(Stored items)
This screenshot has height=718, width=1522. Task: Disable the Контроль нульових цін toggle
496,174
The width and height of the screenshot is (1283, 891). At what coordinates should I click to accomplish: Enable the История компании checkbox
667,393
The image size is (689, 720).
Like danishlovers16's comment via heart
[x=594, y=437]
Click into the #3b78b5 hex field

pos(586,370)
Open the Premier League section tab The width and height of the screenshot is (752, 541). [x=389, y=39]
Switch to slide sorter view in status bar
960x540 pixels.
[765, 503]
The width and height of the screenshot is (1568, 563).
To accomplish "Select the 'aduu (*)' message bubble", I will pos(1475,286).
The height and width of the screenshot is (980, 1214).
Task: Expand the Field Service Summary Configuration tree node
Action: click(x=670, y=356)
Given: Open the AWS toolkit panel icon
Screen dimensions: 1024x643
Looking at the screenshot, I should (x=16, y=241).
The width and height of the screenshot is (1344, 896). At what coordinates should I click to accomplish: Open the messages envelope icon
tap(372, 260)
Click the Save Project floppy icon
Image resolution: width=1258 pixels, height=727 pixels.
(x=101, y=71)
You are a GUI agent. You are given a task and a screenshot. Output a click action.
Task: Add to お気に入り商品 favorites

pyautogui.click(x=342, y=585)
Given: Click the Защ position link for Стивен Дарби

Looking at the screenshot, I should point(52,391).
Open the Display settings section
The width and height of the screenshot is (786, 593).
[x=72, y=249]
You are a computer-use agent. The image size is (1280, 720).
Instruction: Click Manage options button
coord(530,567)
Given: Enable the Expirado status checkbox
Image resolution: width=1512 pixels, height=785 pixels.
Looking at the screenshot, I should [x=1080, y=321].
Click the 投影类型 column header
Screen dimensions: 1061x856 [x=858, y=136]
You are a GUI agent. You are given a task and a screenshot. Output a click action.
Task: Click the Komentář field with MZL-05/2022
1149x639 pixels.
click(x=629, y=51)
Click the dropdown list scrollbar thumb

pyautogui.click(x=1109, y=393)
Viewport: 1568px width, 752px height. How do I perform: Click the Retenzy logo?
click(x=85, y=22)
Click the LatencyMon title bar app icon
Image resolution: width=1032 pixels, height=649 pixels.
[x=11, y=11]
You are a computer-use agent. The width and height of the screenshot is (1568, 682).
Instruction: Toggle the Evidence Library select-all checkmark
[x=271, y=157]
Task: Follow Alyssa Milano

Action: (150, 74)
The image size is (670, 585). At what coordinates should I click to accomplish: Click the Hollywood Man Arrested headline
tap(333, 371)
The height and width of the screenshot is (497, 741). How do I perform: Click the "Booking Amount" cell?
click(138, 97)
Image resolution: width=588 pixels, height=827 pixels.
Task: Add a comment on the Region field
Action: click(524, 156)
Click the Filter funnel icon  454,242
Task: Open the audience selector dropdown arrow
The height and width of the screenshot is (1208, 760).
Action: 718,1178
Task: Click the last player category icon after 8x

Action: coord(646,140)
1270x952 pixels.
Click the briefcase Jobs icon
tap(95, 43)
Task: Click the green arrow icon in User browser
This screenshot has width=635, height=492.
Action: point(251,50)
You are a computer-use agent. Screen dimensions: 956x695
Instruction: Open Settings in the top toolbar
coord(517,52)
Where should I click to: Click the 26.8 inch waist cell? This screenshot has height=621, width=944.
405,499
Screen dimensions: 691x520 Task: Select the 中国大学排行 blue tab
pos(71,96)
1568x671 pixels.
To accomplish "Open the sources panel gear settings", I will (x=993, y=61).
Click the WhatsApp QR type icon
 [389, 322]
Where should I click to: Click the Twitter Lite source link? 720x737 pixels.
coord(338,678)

TASK TO CARRY OUT => Across all the records above, how many lines hold the word "arrow"? Answer with only that number.

TASK OUTPUT => 2